--- Source ---
💨Fluid Dynamics Unit 1 Review

Viscosity measures a fluid's resistance to flow under applied stress. It governs how fluids behave in everything from blood vessels to oil pipelines, and it directly affects flow patterns, pressure drops, and energy losses. This guide covers the definition and physical origin of viscosity, the factors that influence it, how it's measured, and the key models used to predict it.

Definition of viscosity

Viscosity quantifies how strongly a fluid resists deformation when you apply a shear stress to it. Physically, it arises from internal friction between adjacent fluid layers sliding past each other at different velocities. Think of dragging your hand through honey versus water: honey has much higher viscosity, so it resists your motion far more.

This property shows up everywhere in fluid dynamics. It determines the pressure drop in pipelines, the drag on aircraft surfaces, and the energy lost to heat in bearings and other mechanical systems.

Factors affecting viscosity

Temperature effects on viscosity

Temperature is the single biggest factor controlling viscosity, but it works in opposite directions for liquids and gases.

Liquids: Rising temperature weakens the cohesive (attractive) forces between molecules, letting them slide past each other more easily. Viscosity decreases with temperature. Motor oil, for example, flows much more freely when hot than when cold.
Gases: Higher temperature increases molecular kinetic energy and collision frequency, which actually increases viscosity. Gas molecules transfer more momentum between layers, creating greater internal friction.

This opposite behavior is one of the most common points of confusion, so keep it straight: liquids get thinner when heated, gases get thicker.

Pressure effects on viscosity

Pressure has a much smaller effect on viscosity than temperature does, especially under normal conditions.

Liquids: Viscosity increases slightly with pressure because compression reduces intermolecular spacing, increasing friction between molecules. At extremely high pressures (like those in hydraulic systems or gear contacts), this effect becomes significant and can raise viscosity by several orders of magnitude.
Gases: Under normal conditions, gas viscosity is essentially independent of pressure. The mean free path between molecular collisions changes with pressure, but this is offset by a proportional change in molecular density, so the net effect on viscosity is negligible.

--- What to do ---
Please write out the viscosity review above word for word, between "Factors affecting viscosity" and "greater internal friction.", inclusive.

--- Data supplied ---
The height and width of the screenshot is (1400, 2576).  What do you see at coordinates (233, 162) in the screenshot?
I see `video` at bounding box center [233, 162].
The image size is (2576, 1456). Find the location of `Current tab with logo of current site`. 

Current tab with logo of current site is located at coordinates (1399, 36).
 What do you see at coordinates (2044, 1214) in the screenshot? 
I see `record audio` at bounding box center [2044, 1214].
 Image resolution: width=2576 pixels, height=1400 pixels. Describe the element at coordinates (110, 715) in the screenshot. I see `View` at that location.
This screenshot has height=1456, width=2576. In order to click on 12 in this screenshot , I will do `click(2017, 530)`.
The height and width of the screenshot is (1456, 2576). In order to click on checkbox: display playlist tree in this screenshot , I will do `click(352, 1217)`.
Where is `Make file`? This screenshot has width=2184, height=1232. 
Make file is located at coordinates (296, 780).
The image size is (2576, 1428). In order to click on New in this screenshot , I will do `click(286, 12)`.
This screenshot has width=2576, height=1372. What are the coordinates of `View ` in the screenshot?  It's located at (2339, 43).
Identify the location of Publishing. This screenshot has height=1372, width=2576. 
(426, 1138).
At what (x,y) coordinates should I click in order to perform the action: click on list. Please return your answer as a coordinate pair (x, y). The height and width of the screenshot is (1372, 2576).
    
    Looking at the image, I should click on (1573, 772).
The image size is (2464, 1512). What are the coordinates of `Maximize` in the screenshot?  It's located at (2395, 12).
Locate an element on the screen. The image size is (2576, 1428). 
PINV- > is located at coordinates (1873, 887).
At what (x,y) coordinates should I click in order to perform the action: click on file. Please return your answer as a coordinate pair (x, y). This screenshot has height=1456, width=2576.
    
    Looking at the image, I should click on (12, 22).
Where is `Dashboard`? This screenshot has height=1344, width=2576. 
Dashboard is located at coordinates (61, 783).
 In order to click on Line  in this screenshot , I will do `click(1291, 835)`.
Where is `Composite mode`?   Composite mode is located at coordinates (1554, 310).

--- Exercise solution ---
Factors affecting viscosity

Temperature effects on viscosity

Temperature is the single biggest factor controlling viscosity, but it works in opposite directions for liquids and gases.

Liquids: Rising temperature weakens the cohesive (attractive) forces between molecules, letting them slide past each other more easily. Viscosity decreases with temperature. Motor oil, for example, flows much more freely when hot than when cold.
Gases: Higher temperature increases molecular kinetic energy and collision frequency, which actually increases viscosity. Gas molecules transfer more momentum between layers, creating greater internal friction.